Hi Axel, what spark version are you using? Also, what do your configurations look like for the following?

- spark.cores.max (also --total-executor-cores)
- spark.executor.cores (also --executor-cores)


2015-08-19 9:27 GMT-07:00 Axel Dahl <axel@whisperstream.com>:
hmm maybe I spoke too soon.

I have an apache zeppelin instance running and have configured it to use 48 cores (each node only has 16 cores), so I figured by setting it to 48, would mean that spark would grab 3 nodes.  what happens instead though is that spark, reports that 48 cores are being used, but only executes everything on 1 node, it looks like it's not grabbing the extra nodes.

On Wed, Aug 19, 2015 at 8:43 AM, Axel Dahl <axel@whisperstream.com> wrote:
That worked great, thanks Andrew.

On Tue, Aug 18, 2015 at 1:39 PM, Andrew Or <andrew@databricks.com> wrote:
Hi Axel,

You can try setting `spark.deploy.spreadOut` to false (through your conf/spark-defaults.conf file). What this does is essentially try to schedule as many cores on one worker as possible before spilling over to other workers. Note that you *must* restart the cluster through the sbin scripts.
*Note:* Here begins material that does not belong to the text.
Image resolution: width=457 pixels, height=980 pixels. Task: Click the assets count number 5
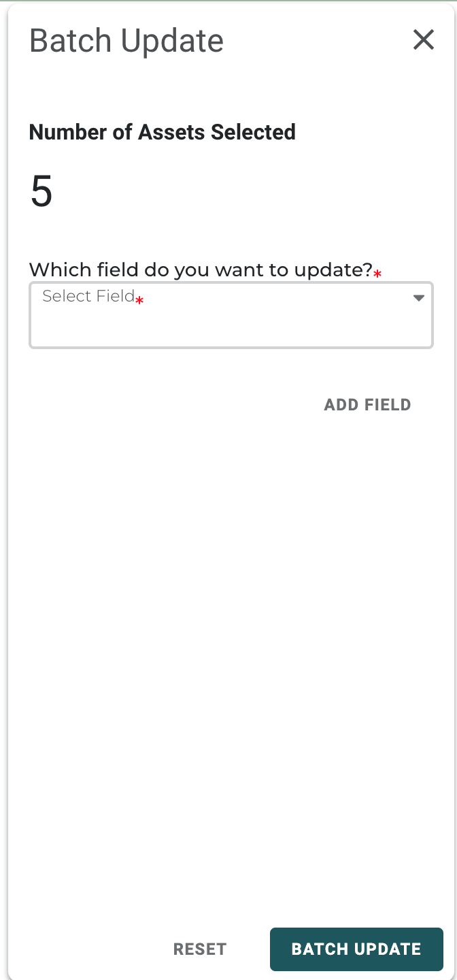point(41,192)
Feel free to let me know whether it works,
-Andrew


2015-08-18 4:49 GMT-07:00 Igor Berman <igor.berman@gmail.com>:
by default standalone creates 1 executor on every worker machine per application
number of overall cores is configured with --total-executor-cores
so in general if you'll specify --total-executor-cores=1 then there would be only 1 core on some executor and you'll get what you want

on the other hand, if you application needs all cores of your cluster and only some specific job should run on single executor there are few methods to achieve this
e.g. coallesce(1) or dummyRddWithOnePartitionOnly.foreachPartition


On 18 August 2015 at 01:36, Axel Dahl <axel@whisperstream.com> wrote:
I have a 4 node cluster and have been playing around with the num-executors parameters, executor-memory and executor-cores

I set the following:
--executor-memory=10G
--num-executors=1
--executor-cores=8

But when I run the job, I see that each worker, is running one executor which has  2 cores and 2.5G memory.

What I'd like to do instead is have Spark just allocate the job to a single worker node?

Is that possible in standalone mode or do I need a job/resource scheduler like Yarn to do that?

Thanks in advance,

-Axel